Mostly, though, it’s that these scenes are often devoid of context, sequenced like pop music videos that cut back and forth between disparate images that might loosely coalesce into a unifying vision, but which, for the most part, seem to be there because they’re sexy, or weird, or look cool. After all, that’s the ethos of pop songs, and the pop music industry-writ-large: let’s hire an army of musicians and songwriters to write for Beyoncé and Taylor, see what happens when Diplo works with Bieber, and have DJ Khaled corral everyone else under the sun to make a certified hit. The result of this mishmash is an overall lack of vision, an everything-as-nothing aesthetic that’s catchy and appealing but ultimately somewhat soulless.

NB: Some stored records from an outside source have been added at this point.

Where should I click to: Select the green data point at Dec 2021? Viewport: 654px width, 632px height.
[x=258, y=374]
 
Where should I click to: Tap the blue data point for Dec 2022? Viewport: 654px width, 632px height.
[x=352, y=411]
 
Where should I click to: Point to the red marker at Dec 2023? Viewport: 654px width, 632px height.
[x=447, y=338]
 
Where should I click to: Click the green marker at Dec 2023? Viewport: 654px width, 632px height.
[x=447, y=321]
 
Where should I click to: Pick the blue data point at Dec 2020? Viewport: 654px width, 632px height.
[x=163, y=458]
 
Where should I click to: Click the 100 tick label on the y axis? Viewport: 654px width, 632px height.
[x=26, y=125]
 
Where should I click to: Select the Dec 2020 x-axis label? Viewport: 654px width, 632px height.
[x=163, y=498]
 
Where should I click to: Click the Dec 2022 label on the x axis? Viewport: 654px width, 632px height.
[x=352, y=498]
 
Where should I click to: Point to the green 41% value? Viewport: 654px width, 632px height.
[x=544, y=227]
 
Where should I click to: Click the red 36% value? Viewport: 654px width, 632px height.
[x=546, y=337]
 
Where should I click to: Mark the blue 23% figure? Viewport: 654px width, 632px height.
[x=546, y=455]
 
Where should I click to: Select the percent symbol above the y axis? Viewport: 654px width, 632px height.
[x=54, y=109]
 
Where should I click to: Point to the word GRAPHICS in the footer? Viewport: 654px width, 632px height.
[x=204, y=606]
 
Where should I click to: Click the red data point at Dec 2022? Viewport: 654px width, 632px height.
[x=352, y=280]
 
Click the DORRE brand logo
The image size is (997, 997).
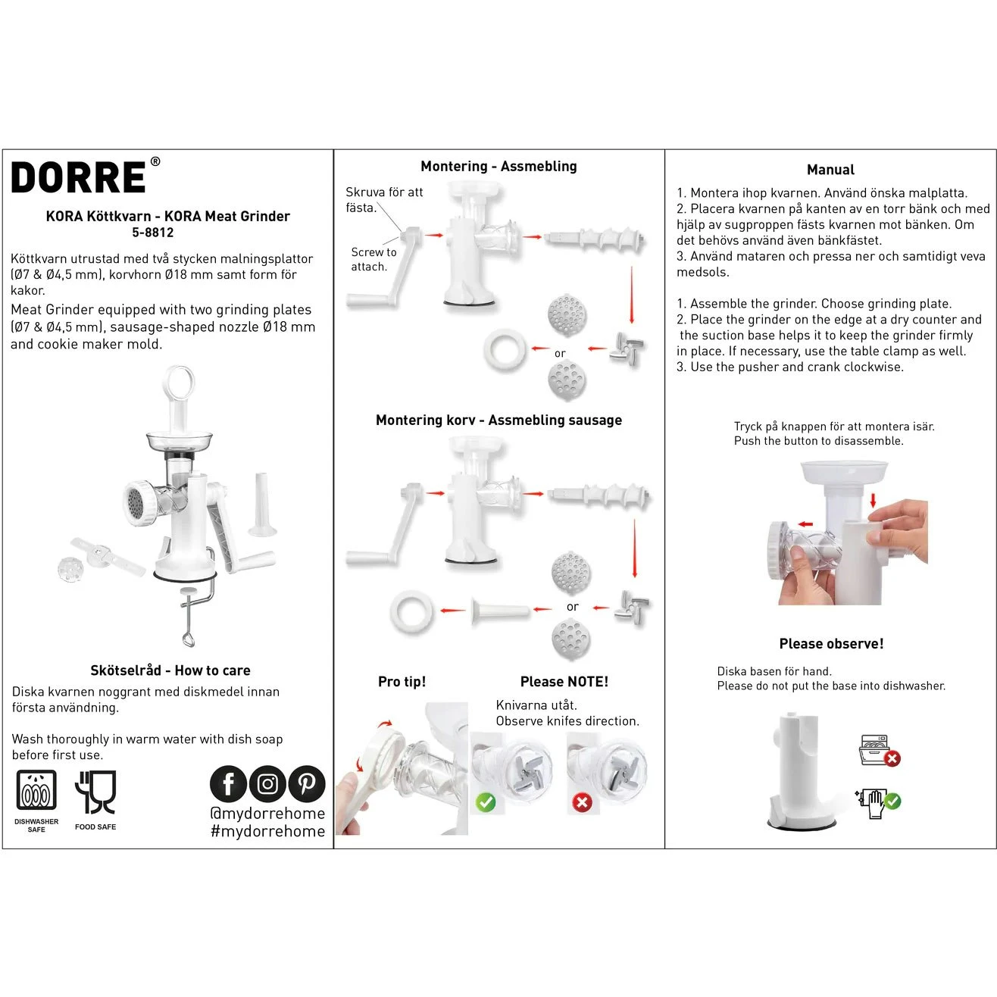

There’s a reason that so many of these songs are about partying and taking drugs at parties, and meant to be listened to while partying and taking drugs at parties. It’s because, like partying and drug taking, the songs feel meaningful while you listen to them. But the high is fleeting. The fact of the matter is that a pop song is a pop song (and those thoughts you had while tripping acid are just those thoughts you had while tripping acid). That’s why, where other filmmakers have succeeded in making visually stunning, loosely plotted films with scant dialogue and acute homages (see: Godard, Malick)—because the various pieces work to form a unique vision or to express a truly complex idea or feeling—those behind All These Sleepless Nights just miss the mark. They treat their subject—partying—as if it is a cinema-worthy subject in and of itself.

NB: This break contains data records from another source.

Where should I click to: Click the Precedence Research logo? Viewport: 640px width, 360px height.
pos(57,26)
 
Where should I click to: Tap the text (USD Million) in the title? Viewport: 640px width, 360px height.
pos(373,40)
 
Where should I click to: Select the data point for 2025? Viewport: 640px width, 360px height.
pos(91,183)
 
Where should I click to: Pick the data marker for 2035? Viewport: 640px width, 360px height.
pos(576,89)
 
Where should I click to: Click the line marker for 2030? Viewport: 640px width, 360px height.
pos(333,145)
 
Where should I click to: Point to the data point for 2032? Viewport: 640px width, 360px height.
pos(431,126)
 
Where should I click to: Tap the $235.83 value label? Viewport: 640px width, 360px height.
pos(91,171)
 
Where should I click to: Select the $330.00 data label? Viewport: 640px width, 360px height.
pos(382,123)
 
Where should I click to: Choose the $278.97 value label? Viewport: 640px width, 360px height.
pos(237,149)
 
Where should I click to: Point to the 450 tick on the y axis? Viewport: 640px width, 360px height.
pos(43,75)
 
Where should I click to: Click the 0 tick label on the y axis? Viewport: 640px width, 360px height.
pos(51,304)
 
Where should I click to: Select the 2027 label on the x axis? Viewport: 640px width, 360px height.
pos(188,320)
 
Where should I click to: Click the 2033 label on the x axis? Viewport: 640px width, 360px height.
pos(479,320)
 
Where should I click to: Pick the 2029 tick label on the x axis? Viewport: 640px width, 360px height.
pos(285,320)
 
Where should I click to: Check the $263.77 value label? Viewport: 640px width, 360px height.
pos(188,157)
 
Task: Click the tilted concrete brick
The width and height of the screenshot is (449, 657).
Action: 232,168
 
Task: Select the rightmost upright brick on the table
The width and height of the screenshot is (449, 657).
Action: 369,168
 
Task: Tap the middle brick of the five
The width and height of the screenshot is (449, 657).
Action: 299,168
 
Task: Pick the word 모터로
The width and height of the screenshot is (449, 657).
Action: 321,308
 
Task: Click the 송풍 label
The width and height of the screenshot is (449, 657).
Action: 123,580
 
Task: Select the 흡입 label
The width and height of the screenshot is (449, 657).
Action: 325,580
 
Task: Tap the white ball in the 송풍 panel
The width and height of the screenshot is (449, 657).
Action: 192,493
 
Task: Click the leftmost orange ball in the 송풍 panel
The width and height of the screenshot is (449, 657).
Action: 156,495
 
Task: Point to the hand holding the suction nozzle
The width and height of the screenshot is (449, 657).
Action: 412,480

Which means we’re left with a film that’s full of laughing but not of humor, a film about having fun that’s really not very fun at all; a film that includes a young woman’s nude figure writhing on the bed that is filmed as amateur porn and actually just plays like amateur porn; a film that then strives for depth by having characters on coke say things like, “do you seem fake to you?” ; a film where coke even serves, in all sincerity, as a metaphor (“A long straight line right in front of you,” one character says, handing Krzysztof the rolled up bill). Better to reflect something true on screen, the highs and lows of it—the irreverently funny conversations, the hijinks, the stupid arguments—than to try and say something deep by making it all grey and melancholy.

And yet, I didn’t hate this movie, just as I don’t hate pop songs, or pop music videos. The filmmakers behind All These Sleepless Nights have a keen visual and sonic sense, and can capture dusk and dawn like Joel Meyerowitz; they do, also, if only briefly, capture some specific and authentic moments, like when Krzysztof lingers around a club trying to take the girl he made out with home (even though it’s so obviously over), or when Michal dials up a girl’s on-and-off-again boyfriend to see if it’s ok to sleep with her. But, like any drug, it leaves you wanting more.

Oh, and sure, one might argue that this visual, music-video-esque porn is, in fact, the film’s point: that all this adolescent partying is is a blurry collage of moments that seem deep but really aren’t. Or that it’s ok for a film to subsist on style alone (just look at Baby Driver). In today’s call-out culture, it can be daunting to try and make art that really says something, while purely visual treats can always be regarded with, “ahhh.” Still, there’s something, perhaps, insidious about fast-food entertainment that’s posing as something more. It makes an audience feel like they’ve done work, when they really haven’t done much at all.